TASK TO CARRY OUT:
Nothing but the lines from the start of the entries below through the line containing "You are a computer-use agent. Screen" should appear in the answer, copied exactly and free of pictures.

ENTRIES SUPPLIED:
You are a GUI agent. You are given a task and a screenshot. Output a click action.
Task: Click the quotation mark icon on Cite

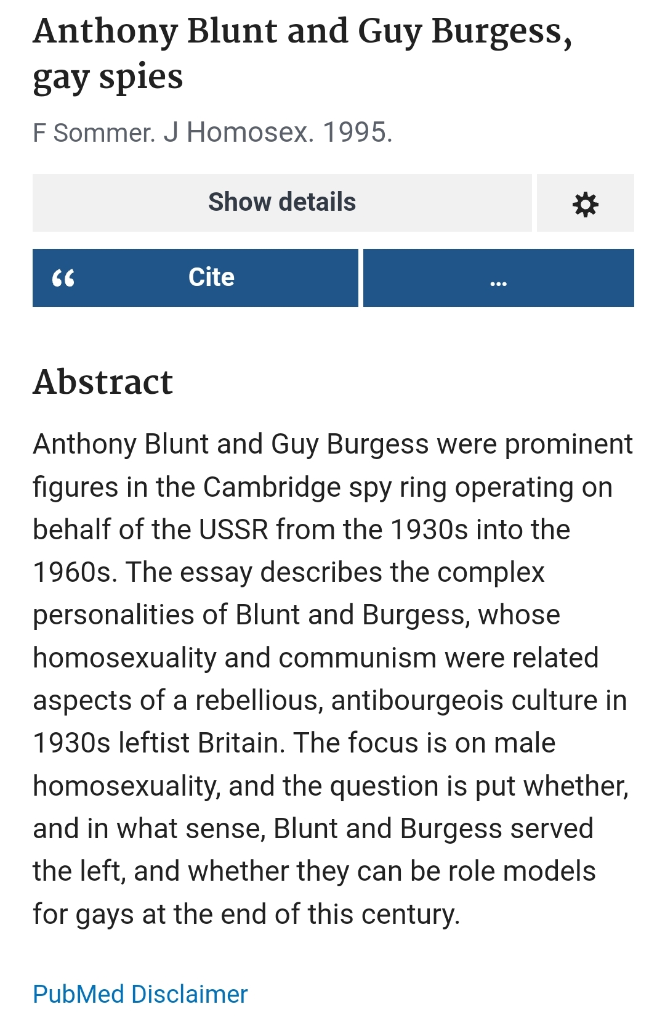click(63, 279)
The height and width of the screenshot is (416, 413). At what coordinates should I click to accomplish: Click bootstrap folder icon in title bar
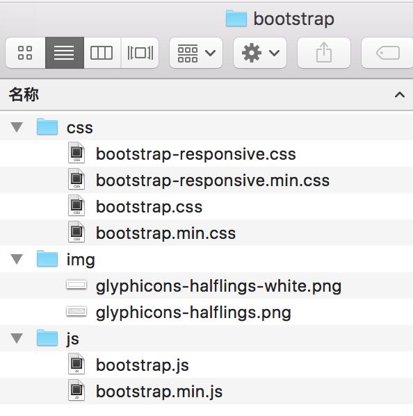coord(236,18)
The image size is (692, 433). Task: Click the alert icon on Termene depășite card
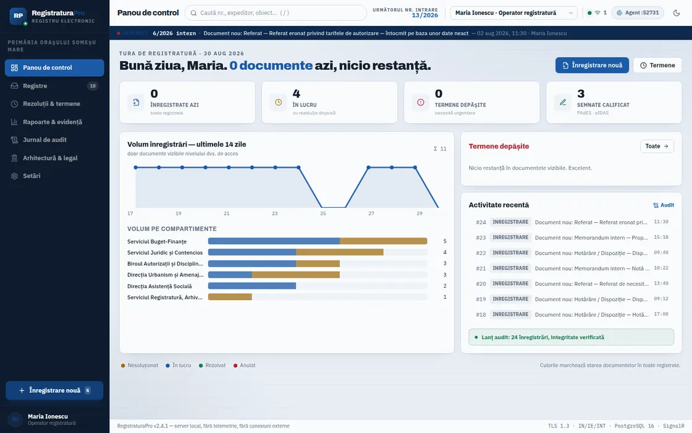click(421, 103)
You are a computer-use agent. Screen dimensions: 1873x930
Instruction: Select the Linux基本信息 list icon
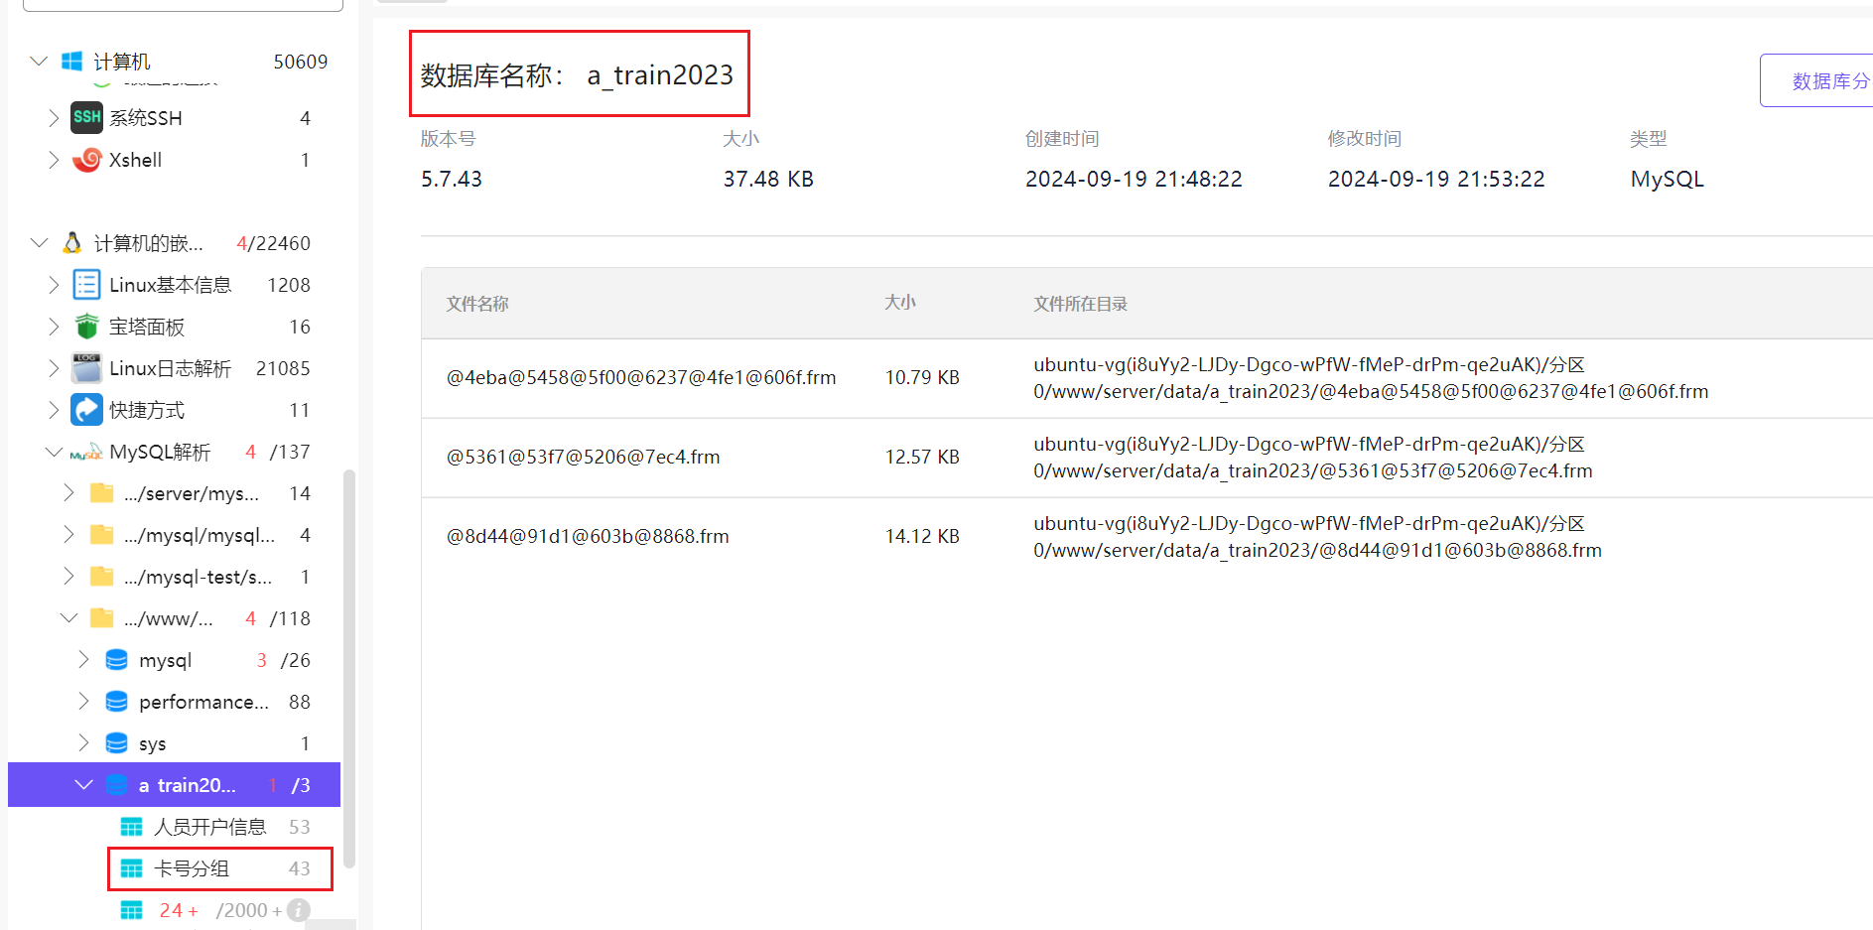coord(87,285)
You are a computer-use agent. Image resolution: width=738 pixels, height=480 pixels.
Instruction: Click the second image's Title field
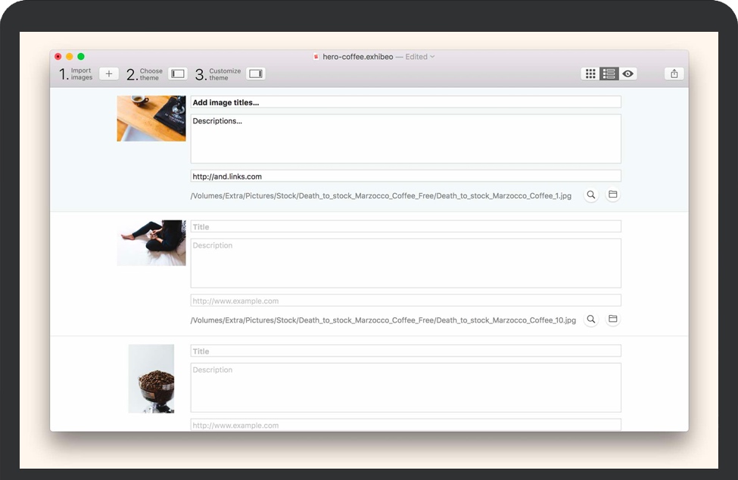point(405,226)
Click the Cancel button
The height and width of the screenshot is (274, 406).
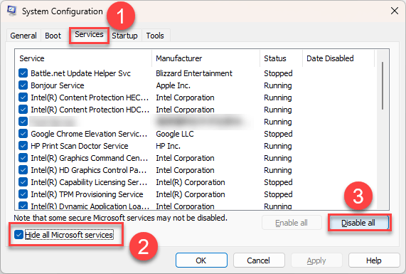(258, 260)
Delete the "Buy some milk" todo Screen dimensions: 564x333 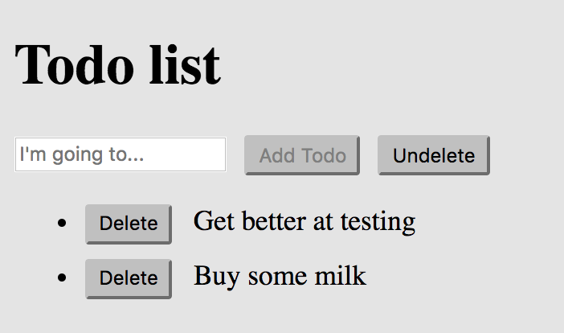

TASK RESULT:
You are a GUI agent. You are given a task and a screenshot. Output a click action.
Task: Click the quotation mark icon on Cite

click(63, 279)
The height and width of the screenshot is (416, 413). At what coordinates should I click to accomplish: Click bootstrap folder icon in title bar
coord(236,18)
The image size is (692, 433). Task: Click the alert icon on Termene depășite card
click(421, 103)
You are a computer-use agent. Screen dimensions: 1873x930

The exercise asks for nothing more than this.